A needle is filled from a phial of Pfizer/BioNTech Covid-19 vaccine, at the Royal Victoria Infirmary, on the first day of the largest immunisation programme in the British history, in Newcastle, Britain December 8, 2020. [Reuters]

Morocco's King Mohammed VI ordered that all Moroccans should receive a coronavirus vaccine for free, the Royal palace said on Tuesday.

Morocco plans to roll out China's Sinopharm vaccine in the coming weeks as soon as its phase three trials are over, Prime Minister Saad Dine El Otmani told Reuters last month.

The country has also ordered doses from AstraZeneca and is in talks with other vaccine developers, he said.

As of Tuesday, Morocco, with a population of about 36 million, had seen 384,088 confirmed cases and 6,370 deaths. It has around 40,000 active cases.

Vaccine trials

Elsewhere, a peer-reviewed data published in The Lancet on Tuesday showed AstraZeneca and Oxford University have more work to do to confirm whether their Covid-19 vaccine can be 90 per cent effective, potentially slowing its eventual rollout in the fight against the pandemic.

Once seen as the frontrunner in the development of a vaccine against the coronavirus crisis, the British team were overtaken by US drugmaker Pfizer, whose shots - with a success rate of around 95 per cent - were administered to UK pensioners on Tuesday in a world-first hailed as V-Day.

Detailed results from the AstraZeneca/Oxford trials have been eagerly awaited after some scientists criticised a lack of information in their initial announcement last month.

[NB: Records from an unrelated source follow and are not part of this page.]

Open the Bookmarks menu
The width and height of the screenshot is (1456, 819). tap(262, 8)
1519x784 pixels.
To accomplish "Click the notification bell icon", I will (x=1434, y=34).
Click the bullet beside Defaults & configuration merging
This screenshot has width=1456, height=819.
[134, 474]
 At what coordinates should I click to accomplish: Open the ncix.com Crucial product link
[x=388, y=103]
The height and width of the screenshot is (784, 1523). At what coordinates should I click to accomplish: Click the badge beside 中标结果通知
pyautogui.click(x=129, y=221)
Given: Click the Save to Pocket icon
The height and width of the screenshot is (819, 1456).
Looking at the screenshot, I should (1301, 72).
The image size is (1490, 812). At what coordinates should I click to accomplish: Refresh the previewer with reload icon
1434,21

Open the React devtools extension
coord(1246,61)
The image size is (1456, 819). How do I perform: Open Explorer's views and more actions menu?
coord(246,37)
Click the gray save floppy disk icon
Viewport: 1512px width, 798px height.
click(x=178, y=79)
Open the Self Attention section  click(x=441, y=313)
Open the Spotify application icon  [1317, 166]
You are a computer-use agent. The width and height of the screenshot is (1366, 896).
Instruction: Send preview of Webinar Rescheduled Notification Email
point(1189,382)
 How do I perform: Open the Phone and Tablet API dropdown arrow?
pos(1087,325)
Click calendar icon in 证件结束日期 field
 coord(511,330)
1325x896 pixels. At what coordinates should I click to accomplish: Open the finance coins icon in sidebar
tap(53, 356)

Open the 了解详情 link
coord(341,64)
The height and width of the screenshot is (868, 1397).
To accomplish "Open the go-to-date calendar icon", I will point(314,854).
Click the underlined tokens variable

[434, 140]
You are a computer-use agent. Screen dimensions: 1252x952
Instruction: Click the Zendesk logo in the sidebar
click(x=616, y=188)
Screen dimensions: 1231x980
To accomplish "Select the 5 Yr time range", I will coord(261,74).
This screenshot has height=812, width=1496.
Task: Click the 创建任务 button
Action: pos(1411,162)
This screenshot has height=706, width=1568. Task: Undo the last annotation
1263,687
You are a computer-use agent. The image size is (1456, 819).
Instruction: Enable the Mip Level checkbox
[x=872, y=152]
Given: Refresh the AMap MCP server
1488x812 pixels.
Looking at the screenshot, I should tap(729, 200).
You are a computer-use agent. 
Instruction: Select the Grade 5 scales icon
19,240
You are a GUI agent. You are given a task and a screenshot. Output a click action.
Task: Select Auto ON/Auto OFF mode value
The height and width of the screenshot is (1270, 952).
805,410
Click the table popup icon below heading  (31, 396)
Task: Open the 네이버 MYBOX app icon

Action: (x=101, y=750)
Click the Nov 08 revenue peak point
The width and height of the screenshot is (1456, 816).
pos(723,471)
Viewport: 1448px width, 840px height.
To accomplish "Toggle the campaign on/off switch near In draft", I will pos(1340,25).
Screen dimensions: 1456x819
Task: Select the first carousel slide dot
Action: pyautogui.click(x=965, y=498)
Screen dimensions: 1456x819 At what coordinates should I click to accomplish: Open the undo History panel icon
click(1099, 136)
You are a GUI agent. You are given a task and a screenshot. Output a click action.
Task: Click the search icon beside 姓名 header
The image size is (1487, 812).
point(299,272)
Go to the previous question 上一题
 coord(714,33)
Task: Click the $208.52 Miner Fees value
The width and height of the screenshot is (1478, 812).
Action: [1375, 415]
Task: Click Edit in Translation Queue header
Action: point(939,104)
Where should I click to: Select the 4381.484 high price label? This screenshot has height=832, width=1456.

However, the Lancet study gave few extra clues about why efficacy was 62 per cent for trial participants given two full doses, but 90 per cent for a smaller sub-group given a half, then a full dose.

"(This) will require further research as more data becomes available from the trial," the study said.

Less than 6 per cent of UK trial participants were given the lower dose regimen and none of them was aged over 55, meaning more research will be needed to investigate the vaccine's efficacy in older people who are particularly susceptible to Covid-19.

Pooling the results, overall efficacy was 70.4 per cent, the data on Tuesday showed. That is above the 50 per cent minimum set by the US Food and Drug Administration.

Covid-19 vaccines from Pfizer/BioNTech and Moderna have reported efficacy levels of more than 90 per cent in late stage trials.

But the AstraZeneca/Oxford vaccine is seen as particularly important to tackling the pandemic in the developing world, as it would be cheaper and easier to distribute.

"The basic message that the overall efficacy across the trials that are reported here is about 70 per cent but with a clear description of its uncertainty," said Stephen Evans, a professor of pharmacoepidemiology at the London School of Hygiene & Tropical Medicine.

"The statistical uncertainty is that the efficacy could be as low as 55 per cent or as high as 80 per cent. The Pfizer/BioNTech and Moderna vaccines both have efficacies above 90 per cent and are clearly more efficacious under trial conditions."

Asked whether the half, then full dose regimen had been a mistake, Andrew Pollard, director of the Oxford Vaccine Group and chief investigator into the trials, told a news conference it had been "unplanned."

Head of AstraZeneca's non-oncology research and development, Mene Pangalos, said he hoped requests for approval from regulators around the globe could still be submitted this year.

"We hope that once the regulatory authorities review the data, we can get approval any time from the completion of the submission, which could be any time from the end of this year to early next year," he said.

However, Pollard conceded the different results from the two dosage regimens complicated matters.

"The regulators will decide exactly what their label should say," he said, when asked whether regulators might approve the two full shots regiment first, and then potentially the half, then full, shot regiment when more data is in.

Pangalos also said he assumed US regulators would want to see results from an ongoing trial in the United States before giving their approval.

Safety First

The Oxford researchers said the vaccine was found to be safe, with three out of the roughly 23,700 participants experiencing serious conditions that were possibly related to either the Covid-19 vaccine or a standard meningitis vaccine given to a control group.

A case of a serious neurological illness, transverse myelitis, was reported 14 days after a Covid-19 vaccine booster shot, which was "possibly related to vaccination," they said.

This case had led to a seven-week trial suspension in the United States and to brief halts in trials in other countries.

A case of fever above 40°C occurred in South Africa, but it was not disclosed whether this participant received the vaccine because the person recovered quickly and is continuing the trial without knowledge of the shot received, as is the norm.